*DESCRIPTION OF THE TASK*: Copy out each line of the listing below exactly as it appears.

- - -

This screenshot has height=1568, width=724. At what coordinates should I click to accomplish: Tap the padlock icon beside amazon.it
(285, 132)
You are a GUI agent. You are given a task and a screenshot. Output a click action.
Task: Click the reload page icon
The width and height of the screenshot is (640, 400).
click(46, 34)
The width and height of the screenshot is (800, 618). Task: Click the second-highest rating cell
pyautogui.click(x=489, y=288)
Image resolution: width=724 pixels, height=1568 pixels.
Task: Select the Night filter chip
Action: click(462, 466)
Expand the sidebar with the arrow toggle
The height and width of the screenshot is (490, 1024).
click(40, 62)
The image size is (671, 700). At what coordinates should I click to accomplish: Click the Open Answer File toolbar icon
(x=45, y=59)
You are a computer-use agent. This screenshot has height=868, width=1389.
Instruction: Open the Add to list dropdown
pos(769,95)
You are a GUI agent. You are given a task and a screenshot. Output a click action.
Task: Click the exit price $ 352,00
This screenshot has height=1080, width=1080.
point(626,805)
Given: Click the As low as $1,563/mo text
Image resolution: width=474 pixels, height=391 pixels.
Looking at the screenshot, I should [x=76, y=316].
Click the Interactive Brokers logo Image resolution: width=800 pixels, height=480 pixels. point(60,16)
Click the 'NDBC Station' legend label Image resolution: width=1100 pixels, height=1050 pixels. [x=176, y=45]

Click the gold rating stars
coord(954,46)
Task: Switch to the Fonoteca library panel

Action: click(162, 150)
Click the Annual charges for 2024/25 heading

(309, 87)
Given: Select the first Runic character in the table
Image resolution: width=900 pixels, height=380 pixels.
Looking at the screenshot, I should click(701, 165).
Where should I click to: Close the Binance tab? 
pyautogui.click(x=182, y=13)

- - -

*RESULT BELOW*:
This screenshot has height=1568, width=724. At what coordinates should I click to accomplish: Tap the padlock icon beside amazon.it
(285, 132)
You are a GUI agent. You are given a task and a screenshot. Output a click action.
Task: Click the reload page icon
The width and height of the screenshot is (640, 400).
click(46, 34)
The width and height of the screenshot is (800, 618). Task: Click the second-highest rating cell
pyautogui.click(x=489, y=288)
Image resolution: width=724 pixels, height=1568 pixels.
Task: Select the Night filter chip
Action: click(462, 466)
Expand the sidebar with the arrow toggle
The height and width of the screenshot is (490, 1024).
click(40, 62)
The image size is (671, 700). At what coordinates should I click to accomplish: Click the Open Answer File toolbar icon
(x=45, y=59)
You are a computer-use agent. This screenshot has height=868, width=1389.
Instruction: Open the Add to list dropdown
pos(769,95)
You are a GUI agent. You are given a task and a screenshot. Output a click action.
Task: Click the exit price $ 352,00
This screenshot has height=1080, width=1080.
point(626,805)
Given: Click the As low as $1,563/mo text
Image resolution: width=474 pixels, height=391 pixels.
Looking at the screenshot, I should [x=76, y=316].
Click the Interactive Brokers logo Image resolution: width=800 pixels, height=480 pixels. point(60,16)
Click the 'NDBC Station' legend label Image resolution: width=1100 pixels, height=1050 pixels. [x=176, y=45]

Click the gold rating stars
coord(954,46)
Task: Switch to the Fonoteca library panel

Action: click(162, 150)
Click the Annual charges for 2024/25 heading

(309, 87)
Given: Select the first Runic character in the table
Image resolution: width=900 pixels, height=380 pixels.
Looking at the screenshot, I should click(701, 165).
Where should I click to: Close the Binance tab? 
pyautogui.click(x=182, y=13)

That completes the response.